:: Information supplied ::

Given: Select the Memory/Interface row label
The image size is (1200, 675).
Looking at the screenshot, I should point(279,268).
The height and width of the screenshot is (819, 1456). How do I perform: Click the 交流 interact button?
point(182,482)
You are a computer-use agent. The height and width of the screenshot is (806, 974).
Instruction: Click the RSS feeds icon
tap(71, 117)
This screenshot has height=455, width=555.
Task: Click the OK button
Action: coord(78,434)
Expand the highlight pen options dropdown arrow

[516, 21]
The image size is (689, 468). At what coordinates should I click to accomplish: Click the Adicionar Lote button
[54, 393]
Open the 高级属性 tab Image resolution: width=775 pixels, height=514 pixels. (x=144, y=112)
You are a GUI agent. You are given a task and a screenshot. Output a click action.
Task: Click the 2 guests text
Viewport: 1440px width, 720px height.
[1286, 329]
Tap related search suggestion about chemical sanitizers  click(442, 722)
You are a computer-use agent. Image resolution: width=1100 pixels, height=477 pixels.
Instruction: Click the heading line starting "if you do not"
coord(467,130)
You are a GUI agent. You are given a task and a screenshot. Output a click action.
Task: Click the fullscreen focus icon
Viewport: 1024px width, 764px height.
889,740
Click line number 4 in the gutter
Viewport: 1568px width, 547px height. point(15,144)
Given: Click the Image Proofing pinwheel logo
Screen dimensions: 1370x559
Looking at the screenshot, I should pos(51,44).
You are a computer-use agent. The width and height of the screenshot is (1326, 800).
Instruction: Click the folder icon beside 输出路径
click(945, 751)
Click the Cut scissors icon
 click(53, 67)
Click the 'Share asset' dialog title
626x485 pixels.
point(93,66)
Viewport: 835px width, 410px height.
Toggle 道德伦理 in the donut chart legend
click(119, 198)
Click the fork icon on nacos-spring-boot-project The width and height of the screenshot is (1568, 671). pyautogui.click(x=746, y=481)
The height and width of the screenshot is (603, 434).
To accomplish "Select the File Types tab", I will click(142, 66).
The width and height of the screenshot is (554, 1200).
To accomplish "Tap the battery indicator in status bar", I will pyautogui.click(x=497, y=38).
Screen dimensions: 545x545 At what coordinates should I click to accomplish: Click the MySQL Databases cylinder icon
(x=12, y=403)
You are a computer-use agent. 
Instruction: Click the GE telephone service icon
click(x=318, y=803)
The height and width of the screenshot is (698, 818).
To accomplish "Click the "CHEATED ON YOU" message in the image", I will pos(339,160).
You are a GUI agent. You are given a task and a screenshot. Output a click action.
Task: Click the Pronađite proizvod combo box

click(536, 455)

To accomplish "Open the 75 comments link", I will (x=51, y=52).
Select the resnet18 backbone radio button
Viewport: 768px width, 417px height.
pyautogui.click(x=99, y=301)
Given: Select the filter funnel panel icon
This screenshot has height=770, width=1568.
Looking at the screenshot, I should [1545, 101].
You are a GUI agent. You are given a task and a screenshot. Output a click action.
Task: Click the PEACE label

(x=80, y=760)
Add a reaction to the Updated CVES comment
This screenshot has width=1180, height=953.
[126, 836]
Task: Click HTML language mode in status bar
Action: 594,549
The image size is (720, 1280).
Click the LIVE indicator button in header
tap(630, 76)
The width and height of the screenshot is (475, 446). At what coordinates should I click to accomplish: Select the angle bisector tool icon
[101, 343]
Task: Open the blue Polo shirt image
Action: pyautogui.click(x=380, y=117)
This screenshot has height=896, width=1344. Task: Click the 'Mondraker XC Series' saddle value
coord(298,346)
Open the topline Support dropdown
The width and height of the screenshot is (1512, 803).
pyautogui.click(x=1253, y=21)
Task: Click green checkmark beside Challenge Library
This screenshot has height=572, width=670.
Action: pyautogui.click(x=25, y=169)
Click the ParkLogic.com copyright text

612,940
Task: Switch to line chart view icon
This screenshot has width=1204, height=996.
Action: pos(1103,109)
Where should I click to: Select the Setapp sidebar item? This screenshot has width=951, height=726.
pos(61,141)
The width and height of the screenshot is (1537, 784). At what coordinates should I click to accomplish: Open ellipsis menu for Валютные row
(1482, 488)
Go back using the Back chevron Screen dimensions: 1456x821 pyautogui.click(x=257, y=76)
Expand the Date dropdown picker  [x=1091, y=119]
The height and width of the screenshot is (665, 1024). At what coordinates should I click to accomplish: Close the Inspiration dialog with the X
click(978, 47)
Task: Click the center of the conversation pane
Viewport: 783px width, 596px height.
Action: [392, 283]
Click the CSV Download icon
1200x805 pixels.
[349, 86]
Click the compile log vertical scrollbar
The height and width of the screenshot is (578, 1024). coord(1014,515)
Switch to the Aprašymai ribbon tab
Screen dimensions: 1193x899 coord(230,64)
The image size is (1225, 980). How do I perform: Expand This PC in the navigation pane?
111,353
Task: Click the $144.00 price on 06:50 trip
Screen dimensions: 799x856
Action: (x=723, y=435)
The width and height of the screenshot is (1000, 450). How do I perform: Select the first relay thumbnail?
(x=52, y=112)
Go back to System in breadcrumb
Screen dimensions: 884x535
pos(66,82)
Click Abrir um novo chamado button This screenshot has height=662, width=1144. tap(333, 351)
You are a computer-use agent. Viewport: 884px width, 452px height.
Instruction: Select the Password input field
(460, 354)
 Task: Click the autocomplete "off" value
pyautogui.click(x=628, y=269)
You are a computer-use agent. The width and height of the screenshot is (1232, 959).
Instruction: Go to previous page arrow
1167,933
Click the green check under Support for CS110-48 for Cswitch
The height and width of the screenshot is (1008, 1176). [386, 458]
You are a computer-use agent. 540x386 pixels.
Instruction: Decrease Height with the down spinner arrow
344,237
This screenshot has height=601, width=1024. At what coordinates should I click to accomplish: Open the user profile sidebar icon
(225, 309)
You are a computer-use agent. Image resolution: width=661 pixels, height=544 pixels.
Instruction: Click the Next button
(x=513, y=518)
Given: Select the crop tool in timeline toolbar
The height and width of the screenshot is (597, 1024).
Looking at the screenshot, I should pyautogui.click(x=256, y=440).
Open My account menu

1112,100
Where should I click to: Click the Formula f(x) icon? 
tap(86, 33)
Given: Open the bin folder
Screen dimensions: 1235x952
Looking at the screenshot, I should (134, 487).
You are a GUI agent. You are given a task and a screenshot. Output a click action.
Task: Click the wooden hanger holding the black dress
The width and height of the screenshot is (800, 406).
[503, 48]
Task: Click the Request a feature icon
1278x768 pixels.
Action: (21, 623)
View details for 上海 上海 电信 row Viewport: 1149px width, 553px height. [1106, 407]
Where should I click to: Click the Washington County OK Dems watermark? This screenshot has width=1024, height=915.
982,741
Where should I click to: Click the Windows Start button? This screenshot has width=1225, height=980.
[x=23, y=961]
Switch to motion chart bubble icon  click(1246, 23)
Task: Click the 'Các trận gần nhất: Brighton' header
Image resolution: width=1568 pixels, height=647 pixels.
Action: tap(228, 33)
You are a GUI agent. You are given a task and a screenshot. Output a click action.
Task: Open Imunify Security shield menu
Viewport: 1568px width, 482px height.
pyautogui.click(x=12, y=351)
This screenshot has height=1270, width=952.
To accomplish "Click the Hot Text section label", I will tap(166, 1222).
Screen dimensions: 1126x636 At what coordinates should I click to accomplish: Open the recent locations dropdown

:::

→ Exercise description
Copy each line in the data that holds the word "will".

→ Worked solution
To accomplish "Select the File Types tab", I will click(142, 66).
To accomplish "Tap the battery indicator in status bar", I will pyautogui.click(x=497, y=38).
To accomplish "Click the "CHEATED ON YOU" message in the image", I will pos(339,160).
To accomplish "Open the 75 comments link", I will (x=51, y=52).
To accomplish "Click the Hot Text section label", I will tap(166, 1222).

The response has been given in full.